=== Begin Enclosure ===

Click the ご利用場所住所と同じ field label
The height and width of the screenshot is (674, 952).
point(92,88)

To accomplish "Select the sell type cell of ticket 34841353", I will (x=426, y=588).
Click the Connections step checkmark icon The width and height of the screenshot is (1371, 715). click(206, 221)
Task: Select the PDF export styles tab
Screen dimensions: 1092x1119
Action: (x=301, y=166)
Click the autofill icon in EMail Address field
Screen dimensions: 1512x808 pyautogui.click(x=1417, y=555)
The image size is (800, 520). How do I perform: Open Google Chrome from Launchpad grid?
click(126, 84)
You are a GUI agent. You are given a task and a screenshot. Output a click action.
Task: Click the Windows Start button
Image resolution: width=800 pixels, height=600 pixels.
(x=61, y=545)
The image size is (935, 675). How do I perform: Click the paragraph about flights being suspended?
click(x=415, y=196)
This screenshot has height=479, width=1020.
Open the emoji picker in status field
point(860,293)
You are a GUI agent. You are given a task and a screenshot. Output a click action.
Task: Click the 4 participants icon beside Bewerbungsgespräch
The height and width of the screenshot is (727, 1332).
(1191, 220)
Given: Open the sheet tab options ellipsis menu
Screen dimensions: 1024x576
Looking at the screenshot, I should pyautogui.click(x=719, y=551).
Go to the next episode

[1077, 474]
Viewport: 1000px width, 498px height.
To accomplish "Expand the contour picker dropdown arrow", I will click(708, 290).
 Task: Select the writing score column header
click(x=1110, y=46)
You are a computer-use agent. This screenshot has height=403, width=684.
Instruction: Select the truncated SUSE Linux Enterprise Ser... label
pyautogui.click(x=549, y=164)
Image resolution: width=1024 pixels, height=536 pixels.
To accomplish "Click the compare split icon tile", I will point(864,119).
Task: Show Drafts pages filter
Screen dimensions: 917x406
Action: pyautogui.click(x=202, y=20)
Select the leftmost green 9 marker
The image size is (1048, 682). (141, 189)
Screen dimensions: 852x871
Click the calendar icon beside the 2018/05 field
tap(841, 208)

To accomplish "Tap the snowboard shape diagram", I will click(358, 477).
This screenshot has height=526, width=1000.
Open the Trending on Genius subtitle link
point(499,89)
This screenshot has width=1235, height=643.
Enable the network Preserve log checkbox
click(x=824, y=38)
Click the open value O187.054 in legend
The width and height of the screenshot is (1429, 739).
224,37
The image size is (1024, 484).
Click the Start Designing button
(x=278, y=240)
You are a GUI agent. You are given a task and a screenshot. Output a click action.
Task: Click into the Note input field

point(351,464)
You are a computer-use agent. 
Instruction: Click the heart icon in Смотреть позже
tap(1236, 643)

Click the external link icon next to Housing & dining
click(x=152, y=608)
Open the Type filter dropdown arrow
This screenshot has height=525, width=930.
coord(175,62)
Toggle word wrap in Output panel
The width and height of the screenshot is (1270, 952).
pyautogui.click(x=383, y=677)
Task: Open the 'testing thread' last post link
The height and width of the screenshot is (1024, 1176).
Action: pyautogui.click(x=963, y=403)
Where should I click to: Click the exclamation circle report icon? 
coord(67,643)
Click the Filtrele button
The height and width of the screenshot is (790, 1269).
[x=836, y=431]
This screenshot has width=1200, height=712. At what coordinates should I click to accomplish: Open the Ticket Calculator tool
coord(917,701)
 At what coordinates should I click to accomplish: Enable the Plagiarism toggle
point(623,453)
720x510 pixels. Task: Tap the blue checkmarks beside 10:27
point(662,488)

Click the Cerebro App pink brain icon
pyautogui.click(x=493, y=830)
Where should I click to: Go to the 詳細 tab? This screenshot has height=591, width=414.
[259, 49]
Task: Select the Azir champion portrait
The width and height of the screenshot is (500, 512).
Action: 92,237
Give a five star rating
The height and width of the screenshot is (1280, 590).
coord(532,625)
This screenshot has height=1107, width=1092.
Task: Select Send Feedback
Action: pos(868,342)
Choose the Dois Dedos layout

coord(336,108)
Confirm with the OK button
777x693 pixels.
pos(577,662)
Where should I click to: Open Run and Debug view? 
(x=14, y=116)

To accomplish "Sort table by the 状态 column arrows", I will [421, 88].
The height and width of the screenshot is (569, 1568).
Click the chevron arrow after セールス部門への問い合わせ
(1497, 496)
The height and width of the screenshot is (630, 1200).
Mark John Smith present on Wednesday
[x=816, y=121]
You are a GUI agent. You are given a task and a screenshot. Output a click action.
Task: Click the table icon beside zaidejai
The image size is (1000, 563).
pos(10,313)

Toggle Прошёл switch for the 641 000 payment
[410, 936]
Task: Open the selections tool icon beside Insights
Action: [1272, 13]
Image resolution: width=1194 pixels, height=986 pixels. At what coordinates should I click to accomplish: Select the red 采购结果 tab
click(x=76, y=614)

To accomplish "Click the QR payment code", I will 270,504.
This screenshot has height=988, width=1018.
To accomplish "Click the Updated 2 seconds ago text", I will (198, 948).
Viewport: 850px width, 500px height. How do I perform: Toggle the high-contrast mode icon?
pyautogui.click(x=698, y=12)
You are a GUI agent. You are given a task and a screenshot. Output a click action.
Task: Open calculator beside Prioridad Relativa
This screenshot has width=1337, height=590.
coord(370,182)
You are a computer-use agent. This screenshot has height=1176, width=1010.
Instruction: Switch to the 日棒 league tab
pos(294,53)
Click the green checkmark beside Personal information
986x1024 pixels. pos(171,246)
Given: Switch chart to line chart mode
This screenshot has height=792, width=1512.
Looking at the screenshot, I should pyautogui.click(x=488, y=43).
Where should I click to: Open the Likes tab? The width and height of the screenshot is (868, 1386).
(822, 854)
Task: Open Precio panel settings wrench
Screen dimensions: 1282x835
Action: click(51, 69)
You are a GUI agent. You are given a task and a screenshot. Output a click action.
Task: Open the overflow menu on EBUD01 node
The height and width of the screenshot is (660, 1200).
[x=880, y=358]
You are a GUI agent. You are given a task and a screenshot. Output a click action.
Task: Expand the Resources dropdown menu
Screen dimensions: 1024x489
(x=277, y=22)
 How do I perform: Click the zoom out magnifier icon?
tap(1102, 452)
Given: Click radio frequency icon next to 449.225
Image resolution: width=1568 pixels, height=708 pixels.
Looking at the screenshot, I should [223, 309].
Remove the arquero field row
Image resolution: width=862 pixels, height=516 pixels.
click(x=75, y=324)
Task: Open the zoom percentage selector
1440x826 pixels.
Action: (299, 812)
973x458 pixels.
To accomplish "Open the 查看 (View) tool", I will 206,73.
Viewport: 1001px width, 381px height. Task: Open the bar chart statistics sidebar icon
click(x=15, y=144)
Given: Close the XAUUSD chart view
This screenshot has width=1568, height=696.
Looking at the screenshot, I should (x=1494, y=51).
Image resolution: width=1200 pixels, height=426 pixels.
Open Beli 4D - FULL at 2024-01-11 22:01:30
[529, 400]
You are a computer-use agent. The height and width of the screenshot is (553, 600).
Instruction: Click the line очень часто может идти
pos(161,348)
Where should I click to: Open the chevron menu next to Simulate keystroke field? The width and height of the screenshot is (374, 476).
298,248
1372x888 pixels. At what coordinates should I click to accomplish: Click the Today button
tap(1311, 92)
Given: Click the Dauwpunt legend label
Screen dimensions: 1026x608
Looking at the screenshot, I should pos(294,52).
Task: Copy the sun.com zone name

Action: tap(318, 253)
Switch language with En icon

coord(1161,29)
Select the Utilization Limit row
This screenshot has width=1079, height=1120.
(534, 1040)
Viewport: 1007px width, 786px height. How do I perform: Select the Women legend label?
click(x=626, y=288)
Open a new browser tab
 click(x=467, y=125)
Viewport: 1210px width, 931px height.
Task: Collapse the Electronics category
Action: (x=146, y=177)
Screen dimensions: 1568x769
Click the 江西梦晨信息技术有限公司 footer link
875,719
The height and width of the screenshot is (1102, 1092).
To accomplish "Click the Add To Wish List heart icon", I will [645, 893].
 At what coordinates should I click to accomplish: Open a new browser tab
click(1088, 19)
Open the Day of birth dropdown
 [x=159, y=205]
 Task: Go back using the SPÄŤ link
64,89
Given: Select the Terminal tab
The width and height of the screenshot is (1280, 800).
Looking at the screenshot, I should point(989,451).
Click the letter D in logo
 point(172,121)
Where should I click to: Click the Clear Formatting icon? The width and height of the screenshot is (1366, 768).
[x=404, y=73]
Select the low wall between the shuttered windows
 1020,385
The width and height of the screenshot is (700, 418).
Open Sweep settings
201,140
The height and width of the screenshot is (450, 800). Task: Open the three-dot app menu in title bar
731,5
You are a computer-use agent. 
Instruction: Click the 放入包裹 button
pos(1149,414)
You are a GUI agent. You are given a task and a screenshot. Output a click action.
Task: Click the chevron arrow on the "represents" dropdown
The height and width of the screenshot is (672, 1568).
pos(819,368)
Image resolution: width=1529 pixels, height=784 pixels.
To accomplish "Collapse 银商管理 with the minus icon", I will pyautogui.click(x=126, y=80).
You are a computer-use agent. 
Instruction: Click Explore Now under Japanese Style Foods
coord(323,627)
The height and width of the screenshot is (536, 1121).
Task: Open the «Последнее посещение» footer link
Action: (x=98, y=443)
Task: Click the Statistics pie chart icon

=== End Enclosure ===

▶ Exercise: Going down the listing above, begin printing at the line with "Open the Day of birth dropdown" and finish with the line with "Task: Click the chevron", exactly as they appear.

▶ Output for this exercise:
Open the Day of birth dropdown
 [x=159, y=205]
 Task: Go back using the SPÄŤ link
64,89
Given: Select the Terminal tab
The width and height of the screenshot is (1280, 800).
Looking at the screenshot, I should point(989,451).
Click the letter D in logo
 point(172,121)
Where should I click to: Click the Clear Formatting icon? The width and height of the screenshot is (1366, 768).
[x=404, y=73]
Select the low wall between the shuttered windows
 1020,385
The width and height of the screenshot is (700, 418).
Open Sweep settings
201,140
The height and width of the screenshot is (450, 800). Task: Open the three-dot app menu in title bar
731,5
You are a computer-use agent. 
Instruction: Click the 放入包裹 button
pos(1149,414)
You are a GUI agent. You are given a task and a screenshot. Output a click action.
Task: Click the chevron arrow on the "represents" dropdown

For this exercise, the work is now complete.